*REQUIRED WORK*:
Look through the records that follow. Copy every line containing the word "will".

*PROVIDED RECORDS*:
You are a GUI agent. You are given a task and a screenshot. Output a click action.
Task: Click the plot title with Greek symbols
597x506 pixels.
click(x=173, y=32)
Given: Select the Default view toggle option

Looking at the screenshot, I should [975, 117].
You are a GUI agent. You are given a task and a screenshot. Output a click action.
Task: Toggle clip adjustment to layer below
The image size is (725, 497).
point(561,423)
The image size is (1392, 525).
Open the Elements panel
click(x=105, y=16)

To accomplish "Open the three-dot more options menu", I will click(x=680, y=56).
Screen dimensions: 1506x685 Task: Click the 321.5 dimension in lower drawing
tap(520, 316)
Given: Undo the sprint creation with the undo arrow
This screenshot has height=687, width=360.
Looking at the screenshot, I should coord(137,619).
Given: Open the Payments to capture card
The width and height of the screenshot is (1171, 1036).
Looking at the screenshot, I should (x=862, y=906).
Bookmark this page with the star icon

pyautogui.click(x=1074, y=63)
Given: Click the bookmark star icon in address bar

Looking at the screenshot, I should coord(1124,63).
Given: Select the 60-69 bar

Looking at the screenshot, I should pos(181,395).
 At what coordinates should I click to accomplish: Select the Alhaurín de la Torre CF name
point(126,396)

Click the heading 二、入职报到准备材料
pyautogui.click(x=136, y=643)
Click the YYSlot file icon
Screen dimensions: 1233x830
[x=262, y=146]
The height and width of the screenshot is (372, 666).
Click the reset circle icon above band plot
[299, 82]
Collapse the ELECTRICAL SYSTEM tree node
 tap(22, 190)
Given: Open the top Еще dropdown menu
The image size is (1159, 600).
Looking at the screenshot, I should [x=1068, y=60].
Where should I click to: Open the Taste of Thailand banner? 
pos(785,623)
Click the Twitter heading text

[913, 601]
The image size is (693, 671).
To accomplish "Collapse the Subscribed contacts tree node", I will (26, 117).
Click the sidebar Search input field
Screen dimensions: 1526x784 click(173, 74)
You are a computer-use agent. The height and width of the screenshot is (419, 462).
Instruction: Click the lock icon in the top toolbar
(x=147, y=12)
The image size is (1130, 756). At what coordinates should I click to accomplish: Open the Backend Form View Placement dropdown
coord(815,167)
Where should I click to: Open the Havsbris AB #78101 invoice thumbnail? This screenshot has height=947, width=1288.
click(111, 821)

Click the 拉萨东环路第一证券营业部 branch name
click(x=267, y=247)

*SOLUTION TO THE EXERCISE*:
To accomplish "Open the three-dot more options menu", I will click(x=680, y=56).
To accomplish "Collapse the Subscribed contacts tree node", I will (26, 117).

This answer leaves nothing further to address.